_MATERIAL FOR THIS EXERCISE_:
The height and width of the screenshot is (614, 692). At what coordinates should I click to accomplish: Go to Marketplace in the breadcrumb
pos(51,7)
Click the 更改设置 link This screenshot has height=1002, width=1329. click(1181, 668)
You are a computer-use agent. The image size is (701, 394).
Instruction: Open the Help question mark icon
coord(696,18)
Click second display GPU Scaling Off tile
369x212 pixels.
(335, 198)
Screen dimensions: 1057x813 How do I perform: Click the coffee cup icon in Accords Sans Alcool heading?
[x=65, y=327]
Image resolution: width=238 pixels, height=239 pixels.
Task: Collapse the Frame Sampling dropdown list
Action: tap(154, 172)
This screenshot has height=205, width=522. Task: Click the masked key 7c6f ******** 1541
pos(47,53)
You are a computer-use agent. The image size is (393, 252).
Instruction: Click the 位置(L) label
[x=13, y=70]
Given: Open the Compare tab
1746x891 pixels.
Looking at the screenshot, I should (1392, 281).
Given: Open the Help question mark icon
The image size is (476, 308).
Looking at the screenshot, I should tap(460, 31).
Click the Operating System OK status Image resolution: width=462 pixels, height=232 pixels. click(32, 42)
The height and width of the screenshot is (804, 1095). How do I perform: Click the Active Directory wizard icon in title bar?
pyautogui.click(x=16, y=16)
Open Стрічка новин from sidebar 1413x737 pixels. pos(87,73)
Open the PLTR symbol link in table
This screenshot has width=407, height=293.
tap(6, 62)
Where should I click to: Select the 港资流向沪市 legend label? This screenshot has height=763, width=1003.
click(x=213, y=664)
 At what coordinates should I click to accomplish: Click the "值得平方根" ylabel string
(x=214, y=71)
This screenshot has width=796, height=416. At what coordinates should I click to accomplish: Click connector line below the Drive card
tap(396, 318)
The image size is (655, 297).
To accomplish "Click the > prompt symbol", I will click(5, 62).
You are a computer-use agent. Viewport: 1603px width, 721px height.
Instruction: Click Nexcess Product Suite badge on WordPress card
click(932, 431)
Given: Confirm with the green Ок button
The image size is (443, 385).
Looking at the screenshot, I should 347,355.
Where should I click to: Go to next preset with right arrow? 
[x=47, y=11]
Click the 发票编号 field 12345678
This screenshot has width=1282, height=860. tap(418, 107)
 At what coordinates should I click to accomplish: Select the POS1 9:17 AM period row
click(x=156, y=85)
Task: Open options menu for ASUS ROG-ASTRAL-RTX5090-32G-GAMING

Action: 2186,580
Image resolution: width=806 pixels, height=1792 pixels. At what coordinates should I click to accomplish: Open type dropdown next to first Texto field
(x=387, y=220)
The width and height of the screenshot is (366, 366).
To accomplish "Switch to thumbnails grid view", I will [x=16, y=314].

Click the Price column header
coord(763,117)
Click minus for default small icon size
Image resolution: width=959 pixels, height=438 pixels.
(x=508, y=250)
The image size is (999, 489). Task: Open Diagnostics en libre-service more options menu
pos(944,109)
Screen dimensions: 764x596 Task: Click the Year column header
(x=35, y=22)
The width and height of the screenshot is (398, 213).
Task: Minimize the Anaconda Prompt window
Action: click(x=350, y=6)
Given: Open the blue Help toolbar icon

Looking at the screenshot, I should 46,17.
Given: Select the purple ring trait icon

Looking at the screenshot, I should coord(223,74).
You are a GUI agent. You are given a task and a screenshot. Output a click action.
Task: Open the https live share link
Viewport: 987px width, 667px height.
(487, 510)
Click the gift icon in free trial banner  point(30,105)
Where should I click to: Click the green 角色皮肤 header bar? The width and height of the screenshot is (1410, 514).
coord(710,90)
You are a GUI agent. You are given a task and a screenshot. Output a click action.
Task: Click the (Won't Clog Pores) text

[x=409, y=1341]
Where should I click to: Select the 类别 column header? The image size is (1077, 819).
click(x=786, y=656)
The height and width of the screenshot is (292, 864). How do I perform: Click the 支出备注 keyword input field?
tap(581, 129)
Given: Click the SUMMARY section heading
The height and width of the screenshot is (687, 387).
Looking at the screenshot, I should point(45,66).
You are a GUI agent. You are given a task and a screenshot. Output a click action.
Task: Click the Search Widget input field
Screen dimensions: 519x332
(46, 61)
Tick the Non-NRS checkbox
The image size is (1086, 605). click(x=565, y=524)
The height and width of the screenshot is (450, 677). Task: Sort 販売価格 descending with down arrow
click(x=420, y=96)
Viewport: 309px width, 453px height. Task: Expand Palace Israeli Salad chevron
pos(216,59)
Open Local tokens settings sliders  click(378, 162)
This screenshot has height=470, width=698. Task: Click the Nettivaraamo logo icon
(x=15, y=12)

_TASK TO CARRY OUT_: In your answer, include only the lines above starting at the line that holds "This screenshot has width=796, height=416." and ending at the line that holds "Given: Confirm with the green Ок button", copied exactly.

_TASK ANSWER_:
This screenshot has width=796, height=416. At what coordinates should I click to accomplish: Click connector line below the Drive card
tap(396, 318)
The image size is (655, 297).
To accomplish "Click the > prompt symbol", I will click(5, 62).
You are a computer-use agent. Viewport: 1603px width, 721px height.
Instruction: Click Nexcess Product Suite badge on WordPress card
click(932, 431)
Given: Confirm with the green Ок button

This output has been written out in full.